Upload "Remote Address" use docker Client public IP and not "ADDRESS=" endpoint

Is this supposed to have been fixed?

Because I have just checked again on one node with this error message on two randomly selected pieces and again the pieces have been delivered into the correct blobs folders while the uploads have been logged as failed.

This is a very unpleasant situation. As this error message shows up very frequently in the logs making it impossible to judge if the node has an issue or if pieces are successfully uploaded.

Interesting edit: It seems that the node got updated couple of hours ago. I see no a new error message:

INFO piecestore upload canceled (race lost or node shutdown) {"process": "storagenode", "Piece ID": "XXXX"}

However I don’t know if this is helpful.
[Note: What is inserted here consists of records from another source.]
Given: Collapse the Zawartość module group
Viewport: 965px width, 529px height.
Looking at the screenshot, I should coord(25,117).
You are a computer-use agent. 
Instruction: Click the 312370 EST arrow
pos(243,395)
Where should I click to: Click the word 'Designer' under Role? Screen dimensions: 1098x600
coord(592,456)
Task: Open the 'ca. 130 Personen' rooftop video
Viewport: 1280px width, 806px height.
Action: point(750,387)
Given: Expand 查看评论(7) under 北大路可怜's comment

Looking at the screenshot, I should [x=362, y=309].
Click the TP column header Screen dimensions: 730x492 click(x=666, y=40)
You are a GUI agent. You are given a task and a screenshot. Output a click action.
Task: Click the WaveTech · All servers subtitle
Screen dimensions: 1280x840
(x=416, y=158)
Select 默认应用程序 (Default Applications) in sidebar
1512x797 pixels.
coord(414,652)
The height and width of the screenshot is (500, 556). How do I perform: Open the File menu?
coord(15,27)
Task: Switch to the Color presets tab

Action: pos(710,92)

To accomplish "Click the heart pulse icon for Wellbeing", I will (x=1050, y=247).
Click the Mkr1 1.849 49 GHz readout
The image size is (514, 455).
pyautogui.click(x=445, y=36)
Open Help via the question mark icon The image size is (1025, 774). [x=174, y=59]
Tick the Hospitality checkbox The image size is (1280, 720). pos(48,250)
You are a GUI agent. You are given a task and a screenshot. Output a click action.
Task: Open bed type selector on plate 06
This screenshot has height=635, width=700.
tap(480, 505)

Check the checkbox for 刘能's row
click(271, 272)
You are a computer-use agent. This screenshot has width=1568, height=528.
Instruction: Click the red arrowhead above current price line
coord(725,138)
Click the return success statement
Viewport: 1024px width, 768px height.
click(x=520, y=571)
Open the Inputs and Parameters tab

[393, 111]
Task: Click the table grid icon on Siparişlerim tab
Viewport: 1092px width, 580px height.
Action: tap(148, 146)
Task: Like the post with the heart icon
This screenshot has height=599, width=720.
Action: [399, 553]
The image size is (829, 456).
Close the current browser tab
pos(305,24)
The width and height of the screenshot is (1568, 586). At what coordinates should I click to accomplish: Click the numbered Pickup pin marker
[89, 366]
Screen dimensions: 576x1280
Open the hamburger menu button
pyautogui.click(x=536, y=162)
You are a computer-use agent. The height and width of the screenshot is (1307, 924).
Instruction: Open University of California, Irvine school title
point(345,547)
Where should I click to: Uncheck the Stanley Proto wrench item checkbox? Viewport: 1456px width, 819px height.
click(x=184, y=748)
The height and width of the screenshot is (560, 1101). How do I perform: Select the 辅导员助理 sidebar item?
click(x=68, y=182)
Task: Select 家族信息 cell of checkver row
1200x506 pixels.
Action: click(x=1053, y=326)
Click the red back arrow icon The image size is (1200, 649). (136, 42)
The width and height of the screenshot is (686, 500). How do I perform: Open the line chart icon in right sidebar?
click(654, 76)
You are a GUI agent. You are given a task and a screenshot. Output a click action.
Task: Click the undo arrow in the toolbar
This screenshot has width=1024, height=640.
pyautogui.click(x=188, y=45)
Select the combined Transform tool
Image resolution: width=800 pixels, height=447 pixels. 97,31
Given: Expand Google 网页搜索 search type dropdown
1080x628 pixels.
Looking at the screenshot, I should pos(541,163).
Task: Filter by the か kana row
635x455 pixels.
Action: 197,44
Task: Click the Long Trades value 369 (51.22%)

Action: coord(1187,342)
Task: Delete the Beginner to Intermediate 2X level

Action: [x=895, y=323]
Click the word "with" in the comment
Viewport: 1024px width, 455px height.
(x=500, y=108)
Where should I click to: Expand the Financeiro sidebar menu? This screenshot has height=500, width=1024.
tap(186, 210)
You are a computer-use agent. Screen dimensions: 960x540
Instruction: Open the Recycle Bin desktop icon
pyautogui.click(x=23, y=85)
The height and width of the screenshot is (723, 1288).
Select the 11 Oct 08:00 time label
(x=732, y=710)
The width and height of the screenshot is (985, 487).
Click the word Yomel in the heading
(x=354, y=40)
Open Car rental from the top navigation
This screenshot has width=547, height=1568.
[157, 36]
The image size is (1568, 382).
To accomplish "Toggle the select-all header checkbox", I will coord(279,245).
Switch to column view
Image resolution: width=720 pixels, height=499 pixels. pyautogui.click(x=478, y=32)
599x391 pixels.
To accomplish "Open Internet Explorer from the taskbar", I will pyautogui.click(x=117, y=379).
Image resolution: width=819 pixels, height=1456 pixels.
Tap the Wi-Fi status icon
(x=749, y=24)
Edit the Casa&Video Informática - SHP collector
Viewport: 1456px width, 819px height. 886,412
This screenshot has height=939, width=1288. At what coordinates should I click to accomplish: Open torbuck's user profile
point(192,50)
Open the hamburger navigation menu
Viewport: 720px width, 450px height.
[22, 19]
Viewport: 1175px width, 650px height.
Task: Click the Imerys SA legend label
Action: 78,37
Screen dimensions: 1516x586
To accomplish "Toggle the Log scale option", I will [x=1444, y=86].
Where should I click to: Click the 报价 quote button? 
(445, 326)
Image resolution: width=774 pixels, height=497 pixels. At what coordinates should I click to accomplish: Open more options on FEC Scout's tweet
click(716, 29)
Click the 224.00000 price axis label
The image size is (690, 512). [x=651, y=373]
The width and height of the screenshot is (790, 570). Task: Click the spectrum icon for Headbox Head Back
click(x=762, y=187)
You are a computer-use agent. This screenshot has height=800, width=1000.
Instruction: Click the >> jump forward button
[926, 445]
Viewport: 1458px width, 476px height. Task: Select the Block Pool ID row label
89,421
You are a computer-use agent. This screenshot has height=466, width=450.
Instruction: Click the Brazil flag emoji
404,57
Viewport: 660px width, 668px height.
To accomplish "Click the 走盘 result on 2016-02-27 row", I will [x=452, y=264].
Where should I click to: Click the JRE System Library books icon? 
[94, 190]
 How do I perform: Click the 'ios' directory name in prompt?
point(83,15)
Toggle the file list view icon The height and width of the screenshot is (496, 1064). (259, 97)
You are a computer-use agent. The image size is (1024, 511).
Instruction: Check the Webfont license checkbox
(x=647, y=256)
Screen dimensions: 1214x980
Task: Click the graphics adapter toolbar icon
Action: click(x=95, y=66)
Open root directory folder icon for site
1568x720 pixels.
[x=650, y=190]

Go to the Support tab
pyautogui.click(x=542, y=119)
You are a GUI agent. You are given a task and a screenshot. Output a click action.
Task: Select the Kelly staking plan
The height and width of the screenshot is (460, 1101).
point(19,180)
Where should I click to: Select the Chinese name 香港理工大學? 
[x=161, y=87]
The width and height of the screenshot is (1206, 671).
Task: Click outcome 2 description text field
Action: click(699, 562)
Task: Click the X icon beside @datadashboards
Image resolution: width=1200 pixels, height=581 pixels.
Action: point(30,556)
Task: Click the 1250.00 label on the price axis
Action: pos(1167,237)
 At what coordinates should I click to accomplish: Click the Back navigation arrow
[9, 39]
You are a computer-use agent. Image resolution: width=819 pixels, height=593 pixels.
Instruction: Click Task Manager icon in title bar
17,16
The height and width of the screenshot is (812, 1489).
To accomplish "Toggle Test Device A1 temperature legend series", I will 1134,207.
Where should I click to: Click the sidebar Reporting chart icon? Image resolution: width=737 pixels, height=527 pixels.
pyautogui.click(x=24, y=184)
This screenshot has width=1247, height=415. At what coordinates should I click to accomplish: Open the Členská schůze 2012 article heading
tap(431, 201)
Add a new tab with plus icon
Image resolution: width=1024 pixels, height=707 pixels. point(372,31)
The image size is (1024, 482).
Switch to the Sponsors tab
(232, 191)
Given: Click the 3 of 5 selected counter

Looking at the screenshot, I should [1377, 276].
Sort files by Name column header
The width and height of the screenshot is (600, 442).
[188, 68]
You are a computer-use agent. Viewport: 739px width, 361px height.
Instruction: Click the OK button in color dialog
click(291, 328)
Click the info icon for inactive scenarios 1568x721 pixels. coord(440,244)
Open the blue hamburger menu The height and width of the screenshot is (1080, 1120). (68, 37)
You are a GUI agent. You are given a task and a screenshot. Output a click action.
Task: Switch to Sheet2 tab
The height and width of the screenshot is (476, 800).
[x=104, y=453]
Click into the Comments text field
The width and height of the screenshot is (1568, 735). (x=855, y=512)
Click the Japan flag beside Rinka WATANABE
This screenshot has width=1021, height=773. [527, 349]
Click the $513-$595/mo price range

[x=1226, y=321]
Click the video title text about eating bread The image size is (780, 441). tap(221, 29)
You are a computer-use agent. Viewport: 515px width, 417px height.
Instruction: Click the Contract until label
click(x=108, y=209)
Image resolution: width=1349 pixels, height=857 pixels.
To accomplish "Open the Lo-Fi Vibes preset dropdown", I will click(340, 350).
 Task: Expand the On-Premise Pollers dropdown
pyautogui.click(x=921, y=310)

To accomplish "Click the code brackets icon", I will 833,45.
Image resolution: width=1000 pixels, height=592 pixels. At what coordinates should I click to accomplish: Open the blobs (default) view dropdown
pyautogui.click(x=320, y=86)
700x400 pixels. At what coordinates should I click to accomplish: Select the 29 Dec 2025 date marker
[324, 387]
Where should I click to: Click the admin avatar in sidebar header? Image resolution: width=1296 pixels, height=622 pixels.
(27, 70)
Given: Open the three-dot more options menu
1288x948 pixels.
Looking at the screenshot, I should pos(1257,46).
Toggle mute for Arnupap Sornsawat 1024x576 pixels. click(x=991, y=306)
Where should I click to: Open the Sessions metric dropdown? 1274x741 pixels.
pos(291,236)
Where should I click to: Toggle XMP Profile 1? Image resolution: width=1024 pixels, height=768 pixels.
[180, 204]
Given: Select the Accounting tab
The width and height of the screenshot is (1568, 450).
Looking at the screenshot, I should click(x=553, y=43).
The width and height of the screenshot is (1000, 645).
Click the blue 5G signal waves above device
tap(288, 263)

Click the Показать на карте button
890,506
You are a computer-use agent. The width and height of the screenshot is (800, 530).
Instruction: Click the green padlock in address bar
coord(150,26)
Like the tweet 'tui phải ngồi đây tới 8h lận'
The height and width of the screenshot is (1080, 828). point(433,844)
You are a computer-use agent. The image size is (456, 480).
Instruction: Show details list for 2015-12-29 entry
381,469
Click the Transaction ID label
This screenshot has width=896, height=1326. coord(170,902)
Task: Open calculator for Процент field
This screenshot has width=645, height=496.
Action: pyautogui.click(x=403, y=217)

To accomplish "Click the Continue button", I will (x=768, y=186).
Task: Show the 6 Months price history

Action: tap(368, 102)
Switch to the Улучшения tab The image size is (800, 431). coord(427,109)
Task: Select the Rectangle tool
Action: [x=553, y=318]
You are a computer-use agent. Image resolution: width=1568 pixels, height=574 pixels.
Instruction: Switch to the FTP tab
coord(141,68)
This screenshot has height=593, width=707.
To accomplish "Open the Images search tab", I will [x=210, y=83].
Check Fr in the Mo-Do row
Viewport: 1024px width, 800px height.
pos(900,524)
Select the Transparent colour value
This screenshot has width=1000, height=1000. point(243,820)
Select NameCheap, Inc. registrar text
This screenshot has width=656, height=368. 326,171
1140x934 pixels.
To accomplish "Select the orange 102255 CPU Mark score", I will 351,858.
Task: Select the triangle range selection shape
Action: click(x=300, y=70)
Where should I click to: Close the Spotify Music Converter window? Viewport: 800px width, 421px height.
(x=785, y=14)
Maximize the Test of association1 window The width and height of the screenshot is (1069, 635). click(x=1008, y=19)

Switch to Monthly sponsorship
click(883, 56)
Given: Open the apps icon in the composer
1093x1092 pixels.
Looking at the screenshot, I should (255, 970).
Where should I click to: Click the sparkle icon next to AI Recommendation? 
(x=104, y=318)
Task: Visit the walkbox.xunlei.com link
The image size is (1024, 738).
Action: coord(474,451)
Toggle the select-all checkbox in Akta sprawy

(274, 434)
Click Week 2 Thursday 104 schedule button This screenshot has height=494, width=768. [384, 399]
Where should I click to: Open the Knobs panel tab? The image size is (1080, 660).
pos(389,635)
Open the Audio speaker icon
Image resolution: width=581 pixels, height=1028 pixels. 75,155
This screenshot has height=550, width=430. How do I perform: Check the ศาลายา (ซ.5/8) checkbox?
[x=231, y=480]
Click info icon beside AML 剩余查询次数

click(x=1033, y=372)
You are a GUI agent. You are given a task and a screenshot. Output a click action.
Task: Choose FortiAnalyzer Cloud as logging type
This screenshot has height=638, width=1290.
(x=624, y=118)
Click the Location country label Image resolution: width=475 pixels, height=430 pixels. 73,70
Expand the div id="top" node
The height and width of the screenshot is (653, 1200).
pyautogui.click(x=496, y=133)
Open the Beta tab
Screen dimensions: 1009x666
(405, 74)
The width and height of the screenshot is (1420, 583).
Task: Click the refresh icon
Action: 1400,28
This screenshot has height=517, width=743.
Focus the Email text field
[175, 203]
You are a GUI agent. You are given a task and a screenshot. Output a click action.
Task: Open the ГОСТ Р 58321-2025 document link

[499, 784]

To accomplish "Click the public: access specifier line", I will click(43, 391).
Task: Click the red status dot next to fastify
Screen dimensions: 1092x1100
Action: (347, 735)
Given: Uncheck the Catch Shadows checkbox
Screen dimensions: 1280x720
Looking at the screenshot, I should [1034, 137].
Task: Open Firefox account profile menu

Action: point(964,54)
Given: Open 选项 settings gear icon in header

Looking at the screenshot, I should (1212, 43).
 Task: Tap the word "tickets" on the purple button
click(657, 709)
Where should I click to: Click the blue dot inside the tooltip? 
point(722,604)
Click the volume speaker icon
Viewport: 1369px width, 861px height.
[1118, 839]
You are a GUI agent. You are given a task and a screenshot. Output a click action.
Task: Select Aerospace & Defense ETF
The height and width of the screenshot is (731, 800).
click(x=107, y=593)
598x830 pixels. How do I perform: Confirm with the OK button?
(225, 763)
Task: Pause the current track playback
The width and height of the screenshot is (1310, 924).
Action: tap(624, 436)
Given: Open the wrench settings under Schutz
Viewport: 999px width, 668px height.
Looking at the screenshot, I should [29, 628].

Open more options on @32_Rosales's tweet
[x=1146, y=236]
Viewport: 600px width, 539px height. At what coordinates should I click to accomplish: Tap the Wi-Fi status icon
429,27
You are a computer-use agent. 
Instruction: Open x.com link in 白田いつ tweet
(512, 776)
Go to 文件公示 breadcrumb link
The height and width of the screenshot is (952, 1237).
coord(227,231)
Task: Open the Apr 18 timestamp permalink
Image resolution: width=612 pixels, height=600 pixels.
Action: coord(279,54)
First of all, there is no indication of the satellite any longer in that message. So if I want to check if the file has been uploaded or not, I have to check for it on every satellite now.
And still after I have checked I see the piece has been uploaded.

So basically nothing has been solved and the questions are still the same:

  1. Why is this considered a failed upload when the piece is present in the correct blobs folder?
  2. Why does the piece not get outright deleted resp. moved into the trash folder, if it is a failed upload?
  3. If the upload is considered not successful this means I don’t get paid for the space it occupies, there is no chance for egress on this piece and it is simply wasting space.

And just to give an idea about the size of this problem.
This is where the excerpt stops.